• _GOAL_
Write out the listing below word for word, starting with its first line and going on through the line with "the left-directional chevron".

• _DATA TO USE_

>> begin

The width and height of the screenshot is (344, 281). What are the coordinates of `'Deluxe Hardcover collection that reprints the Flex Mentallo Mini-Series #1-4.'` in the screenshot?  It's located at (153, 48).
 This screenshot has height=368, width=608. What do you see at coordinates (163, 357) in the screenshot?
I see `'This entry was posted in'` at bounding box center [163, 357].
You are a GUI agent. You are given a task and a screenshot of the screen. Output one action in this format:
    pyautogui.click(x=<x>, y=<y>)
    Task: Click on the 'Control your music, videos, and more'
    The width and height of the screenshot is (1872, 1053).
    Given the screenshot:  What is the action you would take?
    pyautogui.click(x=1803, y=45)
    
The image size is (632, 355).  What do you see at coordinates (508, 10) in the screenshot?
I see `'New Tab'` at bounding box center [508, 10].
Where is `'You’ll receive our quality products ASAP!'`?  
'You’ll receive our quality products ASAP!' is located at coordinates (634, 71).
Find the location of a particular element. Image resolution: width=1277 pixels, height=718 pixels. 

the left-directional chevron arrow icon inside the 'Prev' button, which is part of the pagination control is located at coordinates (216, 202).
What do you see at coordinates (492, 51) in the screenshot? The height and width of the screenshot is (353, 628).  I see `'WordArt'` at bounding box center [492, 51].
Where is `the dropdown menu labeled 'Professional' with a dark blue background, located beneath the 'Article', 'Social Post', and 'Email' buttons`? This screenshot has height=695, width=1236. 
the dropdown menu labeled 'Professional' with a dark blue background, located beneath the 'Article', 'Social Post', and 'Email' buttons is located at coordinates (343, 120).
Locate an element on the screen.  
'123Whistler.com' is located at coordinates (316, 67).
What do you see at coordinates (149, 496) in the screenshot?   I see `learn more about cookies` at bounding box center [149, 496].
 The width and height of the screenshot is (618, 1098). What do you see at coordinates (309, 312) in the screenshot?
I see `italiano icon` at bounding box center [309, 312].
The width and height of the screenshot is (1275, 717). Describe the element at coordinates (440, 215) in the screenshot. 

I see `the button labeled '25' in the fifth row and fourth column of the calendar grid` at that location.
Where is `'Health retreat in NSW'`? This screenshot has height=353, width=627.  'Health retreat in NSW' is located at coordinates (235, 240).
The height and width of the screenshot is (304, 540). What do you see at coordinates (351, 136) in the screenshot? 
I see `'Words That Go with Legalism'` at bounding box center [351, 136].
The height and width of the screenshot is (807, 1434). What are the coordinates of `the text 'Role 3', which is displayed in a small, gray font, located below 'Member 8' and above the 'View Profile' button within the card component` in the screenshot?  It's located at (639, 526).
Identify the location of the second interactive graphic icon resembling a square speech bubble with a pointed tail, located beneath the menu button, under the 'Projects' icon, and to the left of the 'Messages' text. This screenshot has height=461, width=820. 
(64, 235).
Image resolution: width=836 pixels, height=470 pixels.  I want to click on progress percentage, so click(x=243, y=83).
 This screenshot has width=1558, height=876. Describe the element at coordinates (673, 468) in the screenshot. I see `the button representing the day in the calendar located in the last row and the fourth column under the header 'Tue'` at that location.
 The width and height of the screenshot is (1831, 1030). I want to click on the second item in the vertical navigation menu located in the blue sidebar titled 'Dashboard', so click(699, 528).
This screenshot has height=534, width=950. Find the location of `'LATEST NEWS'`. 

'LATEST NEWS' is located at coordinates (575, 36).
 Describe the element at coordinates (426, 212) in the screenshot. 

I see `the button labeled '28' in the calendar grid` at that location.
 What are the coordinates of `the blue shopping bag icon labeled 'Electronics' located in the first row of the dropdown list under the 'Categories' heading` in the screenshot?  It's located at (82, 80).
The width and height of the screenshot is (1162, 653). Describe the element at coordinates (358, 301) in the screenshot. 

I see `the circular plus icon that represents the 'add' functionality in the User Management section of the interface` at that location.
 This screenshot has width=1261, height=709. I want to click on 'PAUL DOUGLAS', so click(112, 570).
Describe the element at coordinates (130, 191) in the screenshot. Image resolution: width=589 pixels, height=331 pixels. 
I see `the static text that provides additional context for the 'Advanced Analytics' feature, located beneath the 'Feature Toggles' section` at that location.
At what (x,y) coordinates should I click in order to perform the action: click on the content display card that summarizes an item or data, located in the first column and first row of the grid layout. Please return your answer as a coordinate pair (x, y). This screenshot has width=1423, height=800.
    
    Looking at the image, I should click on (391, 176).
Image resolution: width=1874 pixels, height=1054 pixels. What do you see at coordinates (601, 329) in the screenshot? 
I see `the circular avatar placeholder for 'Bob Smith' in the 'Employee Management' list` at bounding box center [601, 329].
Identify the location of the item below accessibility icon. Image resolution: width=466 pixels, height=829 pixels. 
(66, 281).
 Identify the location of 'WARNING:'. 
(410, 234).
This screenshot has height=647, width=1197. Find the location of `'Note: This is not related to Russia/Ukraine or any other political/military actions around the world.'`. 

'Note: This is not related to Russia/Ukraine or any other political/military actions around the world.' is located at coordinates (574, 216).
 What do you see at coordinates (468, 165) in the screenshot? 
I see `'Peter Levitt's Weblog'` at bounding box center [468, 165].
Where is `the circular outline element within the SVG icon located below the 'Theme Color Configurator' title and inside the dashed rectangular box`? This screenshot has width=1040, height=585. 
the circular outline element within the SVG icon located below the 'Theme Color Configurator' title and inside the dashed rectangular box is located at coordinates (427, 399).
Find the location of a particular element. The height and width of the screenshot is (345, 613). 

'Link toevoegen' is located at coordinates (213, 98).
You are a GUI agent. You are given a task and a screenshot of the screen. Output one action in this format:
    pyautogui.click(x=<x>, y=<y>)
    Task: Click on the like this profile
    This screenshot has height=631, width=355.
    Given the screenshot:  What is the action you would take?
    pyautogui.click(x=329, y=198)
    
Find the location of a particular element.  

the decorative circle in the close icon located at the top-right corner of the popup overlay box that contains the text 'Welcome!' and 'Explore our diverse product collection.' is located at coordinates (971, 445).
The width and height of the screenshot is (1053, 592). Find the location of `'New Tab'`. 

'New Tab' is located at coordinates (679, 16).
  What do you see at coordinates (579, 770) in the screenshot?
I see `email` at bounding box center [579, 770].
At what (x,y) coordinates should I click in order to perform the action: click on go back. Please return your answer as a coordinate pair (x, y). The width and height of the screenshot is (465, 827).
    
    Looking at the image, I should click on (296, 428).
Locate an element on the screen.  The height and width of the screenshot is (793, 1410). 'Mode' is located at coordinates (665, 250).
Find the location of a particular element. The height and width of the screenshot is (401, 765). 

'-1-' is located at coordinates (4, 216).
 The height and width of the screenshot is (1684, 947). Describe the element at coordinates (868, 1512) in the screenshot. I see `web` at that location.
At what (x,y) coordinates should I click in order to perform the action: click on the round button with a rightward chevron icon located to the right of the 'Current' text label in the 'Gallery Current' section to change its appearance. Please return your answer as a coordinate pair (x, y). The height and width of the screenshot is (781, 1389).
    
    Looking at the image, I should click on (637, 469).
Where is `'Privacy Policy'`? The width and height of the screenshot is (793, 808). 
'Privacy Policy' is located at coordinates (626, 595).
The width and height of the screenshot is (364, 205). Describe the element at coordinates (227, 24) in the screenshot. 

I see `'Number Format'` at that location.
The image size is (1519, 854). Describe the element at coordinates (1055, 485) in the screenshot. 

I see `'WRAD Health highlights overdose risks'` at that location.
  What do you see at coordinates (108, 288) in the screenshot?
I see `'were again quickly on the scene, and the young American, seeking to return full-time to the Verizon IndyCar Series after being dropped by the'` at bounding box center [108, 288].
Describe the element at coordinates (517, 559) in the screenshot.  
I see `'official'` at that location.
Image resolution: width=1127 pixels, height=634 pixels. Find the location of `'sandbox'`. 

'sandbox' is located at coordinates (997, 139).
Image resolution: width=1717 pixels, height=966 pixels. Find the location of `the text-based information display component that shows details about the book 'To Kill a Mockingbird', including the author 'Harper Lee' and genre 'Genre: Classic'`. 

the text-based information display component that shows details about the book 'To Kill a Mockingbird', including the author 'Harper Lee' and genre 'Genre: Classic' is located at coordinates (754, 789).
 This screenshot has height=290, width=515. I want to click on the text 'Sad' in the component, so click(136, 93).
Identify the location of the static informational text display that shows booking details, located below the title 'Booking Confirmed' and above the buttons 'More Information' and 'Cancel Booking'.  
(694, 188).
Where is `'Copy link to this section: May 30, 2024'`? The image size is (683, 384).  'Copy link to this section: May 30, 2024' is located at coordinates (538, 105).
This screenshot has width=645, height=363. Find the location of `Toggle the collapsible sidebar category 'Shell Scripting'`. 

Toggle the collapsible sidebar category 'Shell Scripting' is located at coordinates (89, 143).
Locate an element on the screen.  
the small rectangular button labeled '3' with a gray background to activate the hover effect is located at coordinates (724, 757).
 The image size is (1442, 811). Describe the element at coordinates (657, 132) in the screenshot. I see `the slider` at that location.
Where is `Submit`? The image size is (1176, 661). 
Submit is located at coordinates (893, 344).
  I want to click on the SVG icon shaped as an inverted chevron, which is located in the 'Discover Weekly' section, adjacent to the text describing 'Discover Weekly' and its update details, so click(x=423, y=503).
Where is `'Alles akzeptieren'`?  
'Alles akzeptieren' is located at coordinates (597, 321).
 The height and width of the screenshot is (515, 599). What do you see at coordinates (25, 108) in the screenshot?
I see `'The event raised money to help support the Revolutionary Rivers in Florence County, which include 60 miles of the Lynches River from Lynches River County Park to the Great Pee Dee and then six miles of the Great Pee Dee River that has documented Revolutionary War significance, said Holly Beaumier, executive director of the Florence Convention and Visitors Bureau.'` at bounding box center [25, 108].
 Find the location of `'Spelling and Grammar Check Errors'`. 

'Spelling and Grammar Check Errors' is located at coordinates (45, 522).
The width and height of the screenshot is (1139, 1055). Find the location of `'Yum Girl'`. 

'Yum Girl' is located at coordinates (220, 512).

>> end

• _FULL OUTPUT_
The width and height of the screenshot is (344, 281). What are the coordinates of `'Deluxe Hardcover collection that reprints the Flex Mentallo Mini-Series #1-4.'` in the screenshot?  It's located at (153, 48).
 This screenshot has height=368, width=608. What do you see at coordinates (163, 357) in the screenshot?
I see `'This entry was posted in'` at bounding box center [163, 357].
You are a GUI agent. You are given a task and a screenshot of the screen. Output one action in this format:
    pyautogui.click(x=<x>, y=<y>)
    Task: Click on the 'Control your music, videos, and more'
    The width and height of the screenshot is (1872, 1053).
    Given the screenshot:  What is the action you would take?
    pyautogui.click(x=1803, y=45)
    
The image size is (632, 355).  What do you see at coordinates (508, 10) in the screenshot?
I see `'New Tab'` at bounding box center [508, 10].
Where is `'You’ll receive our quality products ASAP!'`?  
'You’ll receive our quality products ASAP!' is located at coordinates (634, 71).
Find the location of a particular element. Image resolution: width=1277 pixels, height=718 pixels. 

the left-directional chevron arrow icon inside the 'Prev' button, which is part of the pagination control is located at coordinates (216, 202).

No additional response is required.